Segment Start: Given information

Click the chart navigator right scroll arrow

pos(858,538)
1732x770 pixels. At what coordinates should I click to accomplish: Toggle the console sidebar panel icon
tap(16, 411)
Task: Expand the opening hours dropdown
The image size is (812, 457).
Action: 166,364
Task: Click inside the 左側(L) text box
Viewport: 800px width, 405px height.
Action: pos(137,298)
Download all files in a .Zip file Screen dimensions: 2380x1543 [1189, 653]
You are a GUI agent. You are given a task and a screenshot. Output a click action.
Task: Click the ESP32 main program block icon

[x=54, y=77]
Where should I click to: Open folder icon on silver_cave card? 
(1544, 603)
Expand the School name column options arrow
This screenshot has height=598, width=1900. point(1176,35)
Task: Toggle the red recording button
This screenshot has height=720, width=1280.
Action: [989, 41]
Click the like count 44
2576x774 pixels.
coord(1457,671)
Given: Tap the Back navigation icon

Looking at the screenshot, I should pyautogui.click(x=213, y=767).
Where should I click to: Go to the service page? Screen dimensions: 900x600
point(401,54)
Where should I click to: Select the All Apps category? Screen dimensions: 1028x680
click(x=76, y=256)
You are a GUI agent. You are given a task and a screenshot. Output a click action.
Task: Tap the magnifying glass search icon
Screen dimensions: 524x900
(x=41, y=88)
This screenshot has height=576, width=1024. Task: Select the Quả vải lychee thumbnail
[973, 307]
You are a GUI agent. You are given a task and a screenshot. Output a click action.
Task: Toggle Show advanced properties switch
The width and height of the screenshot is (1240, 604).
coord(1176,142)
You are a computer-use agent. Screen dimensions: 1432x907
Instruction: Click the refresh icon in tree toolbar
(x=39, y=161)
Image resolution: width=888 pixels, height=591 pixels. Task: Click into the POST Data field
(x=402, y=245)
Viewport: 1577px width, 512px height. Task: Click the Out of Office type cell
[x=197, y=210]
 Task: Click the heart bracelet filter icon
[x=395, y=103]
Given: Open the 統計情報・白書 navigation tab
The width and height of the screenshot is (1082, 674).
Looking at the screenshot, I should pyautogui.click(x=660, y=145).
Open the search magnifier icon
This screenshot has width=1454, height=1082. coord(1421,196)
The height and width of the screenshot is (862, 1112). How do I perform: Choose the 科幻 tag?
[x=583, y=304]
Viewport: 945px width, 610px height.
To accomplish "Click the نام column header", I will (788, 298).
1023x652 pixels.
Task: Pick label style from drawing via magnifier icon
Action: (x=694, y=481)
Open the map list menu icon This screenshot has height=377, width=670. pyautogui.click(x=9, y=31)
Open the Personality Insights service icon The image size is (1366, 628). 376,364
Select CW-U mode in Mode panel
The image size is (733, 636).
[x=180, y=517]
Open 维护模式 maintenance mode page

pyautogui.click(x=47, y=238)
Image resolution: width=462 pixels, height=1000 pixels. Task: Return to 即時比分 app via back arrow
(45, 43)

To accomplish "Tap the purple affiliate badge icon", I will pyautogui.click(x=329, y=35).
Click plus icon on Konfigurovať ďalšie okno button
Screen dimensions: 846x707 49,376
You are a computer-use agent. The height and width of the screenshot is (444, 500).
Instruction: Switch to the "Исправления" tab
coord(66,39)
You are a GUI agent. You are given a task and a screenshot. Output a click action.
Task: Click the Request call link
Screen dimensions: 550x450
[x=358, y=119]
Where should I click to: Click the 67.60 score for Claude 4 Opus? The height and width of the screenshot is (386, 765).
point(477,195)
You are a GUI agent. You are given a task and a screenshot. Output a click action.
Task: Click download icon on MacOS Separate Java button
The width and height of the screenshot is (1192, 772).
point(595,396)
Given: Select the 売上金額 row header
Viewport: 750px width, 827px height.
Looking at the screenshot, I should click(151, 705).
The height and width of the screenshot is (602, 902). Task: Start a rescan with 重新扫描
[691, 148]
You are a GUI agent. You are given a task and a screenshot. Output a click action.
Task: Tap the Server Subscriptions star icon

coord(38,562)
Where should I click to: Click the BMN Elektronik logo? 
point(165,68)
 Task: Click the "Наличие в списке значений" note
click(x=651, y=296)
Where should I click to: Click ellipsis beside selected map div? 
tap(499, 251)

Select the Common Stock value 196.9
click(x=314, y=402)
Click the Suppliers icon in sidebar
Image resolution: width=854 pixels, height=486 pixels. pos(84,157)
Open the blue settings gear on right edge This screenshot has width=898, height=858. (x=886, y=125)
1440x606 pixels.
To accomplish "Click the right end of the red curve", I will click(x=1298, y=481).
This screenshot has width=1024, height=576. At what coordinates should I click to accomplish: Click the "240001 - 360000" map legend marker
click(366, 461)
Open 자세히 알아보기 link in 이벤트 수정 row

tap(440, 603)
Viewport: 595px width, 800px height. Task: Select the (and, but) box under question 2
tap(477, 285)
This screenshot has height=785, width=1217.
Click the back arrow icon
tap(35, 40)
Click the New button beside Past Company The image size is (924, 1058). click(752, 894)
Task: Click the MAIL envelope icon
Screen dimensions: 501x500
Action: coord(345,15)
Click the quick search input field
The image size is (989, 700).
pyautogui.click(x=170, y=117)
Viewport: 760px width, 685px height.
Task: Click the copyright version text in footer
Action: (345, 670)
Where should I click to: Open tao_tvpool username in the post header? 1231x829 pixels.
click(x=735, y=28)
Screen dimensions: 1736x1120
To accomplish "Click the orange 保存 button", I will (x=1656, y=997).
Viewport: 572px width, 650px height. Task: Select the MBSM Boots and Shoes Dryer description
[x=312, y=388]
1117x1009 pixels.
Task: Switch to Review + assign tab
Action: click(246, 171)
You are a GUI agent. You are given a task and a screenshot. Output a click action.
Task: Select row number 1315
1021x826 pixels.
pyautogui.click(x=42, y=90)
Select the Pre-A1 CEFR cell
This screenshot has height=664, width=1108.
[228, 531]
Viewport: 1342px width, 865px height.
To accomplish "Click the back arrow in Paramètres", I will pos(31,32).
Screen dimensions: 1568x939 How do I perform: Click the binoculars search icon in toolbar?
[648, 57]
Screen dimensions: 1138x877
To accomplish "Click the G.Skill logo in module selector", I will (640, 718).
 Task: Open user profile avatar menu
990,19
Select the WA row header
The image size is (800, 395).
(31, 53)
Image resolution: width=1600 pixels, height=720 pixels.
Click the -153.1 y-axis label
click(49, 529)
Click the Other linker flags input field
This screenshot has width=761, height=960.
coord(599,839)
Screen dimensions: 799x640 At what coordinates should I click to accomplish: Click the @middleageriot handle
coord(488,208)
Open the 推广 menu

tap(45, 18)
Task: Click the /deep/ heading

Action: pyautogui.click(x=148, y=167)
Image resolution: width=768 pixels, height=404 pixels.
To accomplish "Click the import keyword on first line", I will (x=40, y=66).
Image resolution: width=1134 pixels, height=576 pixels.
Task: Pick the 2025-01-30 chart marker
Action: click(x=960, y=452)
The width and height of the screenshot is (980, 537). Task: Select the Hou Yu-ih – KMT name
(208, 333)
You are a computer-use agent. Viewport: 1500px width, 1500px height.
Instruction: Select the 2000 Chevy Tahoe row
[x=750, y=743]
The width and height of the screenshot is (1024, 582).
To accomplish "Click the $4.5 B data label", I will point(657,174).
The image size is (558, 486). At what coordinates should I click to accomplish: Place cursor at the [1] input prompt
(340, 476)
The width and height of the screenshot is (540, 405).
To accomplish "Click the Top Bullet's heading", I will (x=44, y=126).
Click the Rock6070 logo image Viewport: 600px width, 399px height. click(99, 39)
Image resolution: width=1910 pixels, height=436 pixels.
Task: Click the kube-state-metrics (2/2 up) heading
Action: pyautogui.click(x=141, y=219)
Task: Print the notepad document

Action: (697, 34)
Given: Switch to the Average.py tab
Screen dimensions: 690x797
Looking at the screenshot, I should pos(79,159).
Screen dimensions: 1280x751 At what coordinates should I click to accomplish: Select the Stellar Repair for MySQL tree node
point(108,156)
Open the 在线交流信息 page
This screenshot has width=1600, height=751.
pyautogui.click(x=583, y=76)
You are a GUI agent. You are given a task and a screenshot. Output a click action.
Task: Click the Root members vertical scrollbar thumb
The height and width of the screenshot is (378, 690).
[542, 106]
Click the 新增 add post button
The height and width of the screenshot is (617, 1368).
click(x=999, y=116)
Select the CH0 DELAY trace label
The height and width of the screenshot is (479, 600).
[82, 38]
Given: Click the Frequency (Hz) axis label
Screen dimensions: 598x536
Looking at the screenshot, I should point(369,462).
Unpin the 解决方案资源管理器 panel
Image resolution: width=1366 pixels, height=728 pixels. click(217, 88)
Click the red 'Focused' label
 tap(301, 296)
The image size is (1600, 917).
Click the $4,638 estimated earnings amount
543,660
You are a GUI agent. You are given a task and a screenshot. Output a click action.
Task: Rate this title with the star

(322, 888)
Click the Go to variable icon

Segment End: Given information

### Your goal:
All that is wanted is an exact copy of the lines above from the one with "Task: Open user profile avatar menu" through the one with "You are a computer-use agent. Viewport: 1500px", with both ends included.

### Exercise answer:
 Task: Open user profile avatar menu
990,19
Select the WA row header
The image size is (800, 395).
(31, 53)
Image resolution: width=1600 pixels, height=720 pixels.
Click the -153.1 y-axis label
click(49, 529)
Click the Other linker flags input field
This screenshot has width=761, height=960.
coord(599,839)
Screen dimensions: 799x640 At what coordinates should I click to accomplish: Click the @middleageriot handle
coord(488,208)
Open the 推广 menu

tap(45, 18)
Task: Click the /deep/ heading

Action: pyautogui.click(x=148, y=167)
Image resolution: width=768 pixels, height=404 pixels.
To accomplish "Click the import keyword on first line", I will (x=40, y=66).
Image resolution: width=1134 pixels, height=576 pixels.
Task: Pick the 2025-01-30 chart marker
Action: click(x=960, y=452)
The width and height of the screenshot is (980, 537). Task: Select the Hou Yu-ih – KMT name
(208, 333)
You are a computer-use agent. Viewport: 1500px width, 1500px height.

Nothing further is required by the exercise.